Deduplication is performed by a system maintenance job referred to as a deduplication job. You can monitor and control deduplication jobs as you would any other maintenance job on the cluster. Although the overall performance impact of deduplication is minimal, the deduplication job consumes 400 MB of memory per node.

When a deduplication job runs for the first time on a cluster, SmartDedupe samples blocks from each file and creates index entries for those blocks. If the index entries of two blocks match, SmartDedupe scans the blocks adjacent to the matching pair and then deduplicates all duplicate blocks. After a deduplication job samples a file once, new deduplication jobs will not sample the file again until the file is modified.

The first deduplication job that you run might take significantly longer to complete than subsequent deduplication jobs. The first deduplication job must scan all files under the specified directories to generate the initial index. If subsequent deduplication jobs take a long time to complete, this most likely indicates that a large amount of data is being deduplicated. However, it can also indicate that users are storing large amounts of new data on the cluster. If a deduplication job is interrupted during the deduplication process, the job will automatically restart the scanning process from where the job was interrupted.

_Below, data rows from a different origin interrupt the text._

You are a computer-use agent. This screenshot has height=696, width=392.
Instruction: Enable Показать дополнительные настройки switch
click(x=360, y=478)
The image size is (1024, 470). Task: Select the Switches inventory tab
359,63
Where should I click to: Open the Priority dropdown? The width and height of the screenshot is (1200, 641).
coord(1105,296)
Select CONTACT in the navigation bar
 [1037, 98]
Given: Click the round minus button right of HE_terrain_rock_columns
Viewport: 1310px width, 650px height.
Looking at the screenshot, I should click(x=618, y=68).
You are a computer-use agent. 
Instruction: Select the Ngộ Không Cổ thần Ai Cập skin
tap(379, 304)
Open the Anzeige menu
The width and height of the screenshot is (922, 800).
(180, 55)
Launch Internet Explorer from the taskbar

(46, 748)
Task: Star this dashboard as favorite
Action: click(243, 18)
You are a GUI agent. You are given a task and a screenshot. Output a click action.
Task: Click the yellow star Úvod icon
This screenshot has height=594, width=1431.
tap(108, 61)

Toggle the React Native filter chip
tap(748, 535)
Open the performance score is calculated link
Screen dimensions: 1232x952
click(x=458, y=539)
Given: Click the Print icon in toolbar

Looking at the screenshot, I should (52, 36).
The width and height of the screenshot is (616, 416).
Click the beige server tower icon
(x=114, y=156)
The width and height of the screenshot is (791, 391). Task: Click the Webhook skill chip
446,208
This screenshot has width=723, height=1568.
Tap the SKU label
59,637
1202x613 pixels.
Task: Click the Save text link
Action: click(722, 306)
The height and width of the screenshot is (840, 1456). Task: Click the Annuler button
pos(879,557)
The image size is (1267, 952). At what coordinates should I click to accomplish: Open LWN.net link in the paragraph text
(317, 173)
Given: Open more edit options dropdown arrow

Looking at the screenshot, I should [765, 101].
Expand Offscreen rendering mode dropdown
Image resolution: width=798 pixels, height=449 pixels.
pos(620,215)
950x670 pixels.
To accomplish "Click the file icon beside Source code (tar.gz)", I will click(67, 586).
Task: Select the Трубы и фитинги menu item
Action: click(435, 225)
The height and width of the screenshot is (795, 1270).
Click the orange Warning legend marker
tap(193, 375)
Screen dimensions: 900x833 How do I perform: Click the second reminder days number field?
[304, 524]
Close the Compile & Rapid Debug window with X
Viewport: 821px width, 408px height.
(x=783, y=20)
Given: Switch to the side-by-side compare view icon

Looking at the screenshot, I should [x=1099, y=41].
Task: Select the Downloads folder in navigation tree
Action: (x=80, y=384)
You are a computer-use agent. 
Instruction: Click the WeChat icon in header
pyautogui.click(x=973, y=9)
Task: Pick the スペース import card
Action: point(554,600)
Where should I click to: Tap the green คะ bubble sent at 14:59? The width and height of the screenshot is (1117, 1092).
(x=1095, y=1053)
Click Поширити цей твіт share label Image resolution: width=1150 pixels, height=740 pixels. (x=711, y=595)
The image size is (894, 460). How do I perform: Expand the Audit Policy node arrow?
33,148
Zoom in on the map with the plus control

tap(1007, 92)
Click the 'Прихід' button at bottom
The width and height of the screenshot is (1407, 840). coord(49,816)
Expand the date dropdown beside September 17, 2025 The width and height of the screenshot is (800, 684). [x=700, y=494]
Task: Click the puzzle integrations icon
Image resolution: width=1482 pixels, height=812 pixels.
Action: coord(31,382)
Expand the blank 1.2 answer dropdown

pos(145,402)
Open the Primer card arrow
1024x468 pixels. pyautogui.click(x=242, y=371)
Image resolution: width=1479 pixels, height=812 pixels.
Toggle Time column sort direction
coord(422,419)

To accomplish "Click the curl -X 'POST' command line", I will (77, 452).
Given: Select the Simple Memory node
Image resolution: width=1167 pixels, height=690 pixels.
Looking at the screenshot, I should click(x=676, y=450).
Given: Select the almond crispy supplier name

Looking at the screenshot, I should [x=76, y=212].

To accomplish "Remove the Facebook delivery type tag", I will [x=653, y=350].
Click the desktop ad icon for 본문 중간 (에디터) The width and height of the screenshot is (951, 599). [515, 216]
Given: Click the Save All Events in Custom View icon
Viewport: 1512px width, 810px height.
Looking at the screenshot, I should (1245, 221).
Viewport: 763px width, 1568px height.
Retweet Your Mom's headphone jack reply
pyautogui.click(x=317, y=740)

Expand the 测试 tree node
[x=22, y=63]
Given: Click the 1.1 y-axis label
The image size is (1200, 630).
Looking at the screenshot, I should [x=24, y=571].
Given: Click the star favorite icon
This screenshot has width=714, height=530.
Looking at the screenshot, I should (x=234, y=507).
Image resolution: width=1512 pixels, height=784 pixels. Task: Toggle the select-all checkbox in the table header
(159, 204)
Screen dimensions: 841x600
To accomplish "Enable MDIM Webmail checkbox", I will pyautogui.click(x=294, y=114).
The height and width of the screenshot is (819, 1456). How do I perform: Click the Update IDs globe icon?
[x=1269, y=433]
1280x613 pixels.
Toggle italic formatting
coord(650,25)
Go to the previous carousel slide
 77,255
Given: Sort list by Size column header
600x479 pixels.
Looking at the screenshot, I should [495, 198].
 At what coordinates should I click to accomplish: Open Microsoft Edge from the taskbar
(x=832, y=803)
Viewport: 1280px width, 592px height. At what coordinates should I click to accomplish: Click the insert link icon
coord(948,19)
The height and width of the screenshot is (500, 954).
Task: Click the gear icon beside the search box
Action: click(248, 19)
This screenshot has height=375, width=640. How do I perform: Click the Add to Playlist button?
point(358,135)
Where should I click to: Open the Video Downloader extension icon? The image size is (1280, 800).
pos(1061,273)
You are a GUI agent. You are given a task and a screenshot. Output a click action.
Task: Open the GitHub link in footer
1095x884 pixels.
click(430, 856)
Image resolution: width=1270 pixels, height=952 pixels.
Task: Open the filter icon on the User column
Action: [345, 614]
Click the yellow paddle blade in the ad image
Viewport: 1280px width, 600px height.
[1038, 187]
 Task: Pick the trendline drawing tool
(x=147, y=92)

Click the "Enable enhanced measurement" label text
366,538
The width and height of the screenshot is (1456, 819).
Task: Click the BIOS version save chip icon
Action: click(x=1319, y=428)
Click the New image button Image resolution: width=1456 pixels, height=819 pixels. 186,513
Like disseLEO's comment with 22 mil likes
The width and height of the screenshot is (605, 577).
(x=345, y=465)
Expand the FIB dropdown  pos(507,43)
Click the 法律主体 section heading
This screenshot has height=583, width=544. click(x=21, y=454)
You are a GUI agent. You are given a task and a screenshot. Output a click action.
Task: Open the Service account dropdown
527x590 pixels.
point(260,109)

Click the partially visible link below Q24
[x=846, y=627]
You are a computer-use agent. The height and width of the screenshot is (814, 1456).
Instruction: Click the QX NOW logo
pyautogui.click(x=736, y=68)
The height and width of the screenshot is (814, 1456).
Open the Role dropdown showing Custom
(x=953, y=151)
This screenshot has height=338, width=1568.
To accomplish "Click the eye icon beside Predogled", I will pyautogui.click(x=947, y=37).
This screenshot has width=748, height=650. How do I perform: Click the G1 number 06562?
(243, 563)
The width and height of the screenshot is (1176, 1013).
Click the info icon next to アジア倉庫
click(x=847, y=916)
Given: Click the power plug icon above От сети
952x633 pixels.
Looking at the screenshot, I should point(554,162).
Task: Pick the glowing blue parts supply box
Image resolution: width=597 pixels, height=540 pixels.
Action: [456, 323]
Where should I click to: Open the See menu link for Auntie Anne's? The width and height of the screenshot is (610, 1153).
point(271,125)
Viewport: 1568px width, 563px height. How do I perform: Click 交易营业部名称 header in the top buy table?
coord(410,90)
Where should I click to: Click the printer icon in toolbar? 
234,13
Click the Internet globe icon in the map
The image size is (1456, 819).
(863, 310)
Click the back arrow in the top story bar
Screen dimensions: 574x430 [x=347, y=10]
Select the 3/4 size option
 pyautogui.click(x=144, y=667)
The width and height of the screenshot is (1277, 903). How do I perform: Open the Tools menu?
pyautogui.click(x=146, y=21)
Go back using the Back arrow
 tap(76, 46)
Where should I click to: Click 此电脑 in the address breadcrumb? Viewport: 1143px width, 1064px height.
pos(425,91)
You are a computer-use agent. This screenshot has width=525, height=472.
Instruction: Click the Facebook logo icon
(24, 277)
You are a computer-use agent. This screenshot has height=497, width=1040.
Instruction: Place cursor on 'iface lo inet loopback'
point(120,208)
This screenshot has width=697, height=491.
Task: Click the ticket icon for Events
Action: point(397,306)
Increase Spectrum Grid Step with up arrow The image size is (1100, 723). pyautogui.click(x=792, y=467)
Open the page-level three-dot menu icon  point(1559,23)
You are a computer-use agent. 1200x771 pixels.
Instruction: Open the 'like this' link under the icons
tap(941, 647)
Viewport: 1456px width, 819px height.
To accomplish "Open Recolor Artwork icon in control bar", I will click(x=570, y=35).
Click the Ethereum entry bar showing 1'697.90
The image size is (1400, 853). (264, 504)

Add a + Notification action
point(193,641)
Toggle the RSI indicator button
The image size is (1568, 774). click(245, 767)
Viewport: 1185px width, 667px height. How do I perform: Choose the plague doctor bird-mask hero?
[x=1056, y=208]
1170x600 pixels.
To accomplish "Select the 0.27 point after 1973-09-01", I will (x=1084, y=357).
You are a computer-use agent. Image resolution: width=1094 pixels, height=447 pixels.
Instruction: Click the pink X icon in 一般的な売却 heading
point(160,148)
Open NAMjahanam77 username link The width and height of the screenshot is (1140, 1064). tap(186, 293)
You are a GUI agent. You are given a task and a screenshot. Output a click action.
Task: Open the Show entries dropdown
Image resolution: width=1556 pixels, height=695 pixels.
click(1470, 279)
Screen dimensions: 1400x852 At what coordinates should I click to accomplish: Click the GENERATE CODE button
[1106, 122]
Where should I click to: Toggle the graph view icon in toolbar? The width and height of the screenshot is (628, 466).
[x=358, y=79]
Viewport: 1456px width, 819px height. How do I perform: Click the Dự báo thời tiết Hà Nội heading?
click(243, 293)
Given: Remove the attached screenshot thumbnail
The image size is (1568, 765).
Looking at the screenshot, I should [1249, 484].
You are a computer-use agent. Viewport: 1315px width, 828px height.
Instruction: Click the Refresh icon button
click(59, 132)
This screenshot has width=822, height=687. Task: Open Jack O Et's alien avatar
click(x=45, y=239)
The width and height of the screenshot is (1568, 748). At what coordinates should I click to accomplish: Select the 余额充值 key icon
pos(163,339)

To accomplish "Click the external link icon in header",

You should run deduplication jobs when users are not modifying data on the cluster. If users are continually modifying files on the cluster, the amount of space saved by deduplication is minimal because the deduplicated blocks are constantly removed from the shadow store.

How frequently you should run a deduplication job on your Isilon cluster varies, depending on the size of your data set, the rate of changes, and opportunity. For most clusters, we recommend that you start a deduplication job every 7-10 days. You can start a deduplication job manually or schedule a recurring job at specified intervals. By default, the deduplication job is configured to run at a low priority. However, you can specify job controls, such as priority and impact, on deduplication jobs that run manually or by schedule.

The permissions required to modify deduplication settings are not the same as those needed to run a deduplication job. Although a user must have the maintenance job permission to run a deduplication job, the user must have the deduplication permission to modify deduplication settings. By default, the root user and SystemAdmin user have the necessary permissions for all deduplication operations.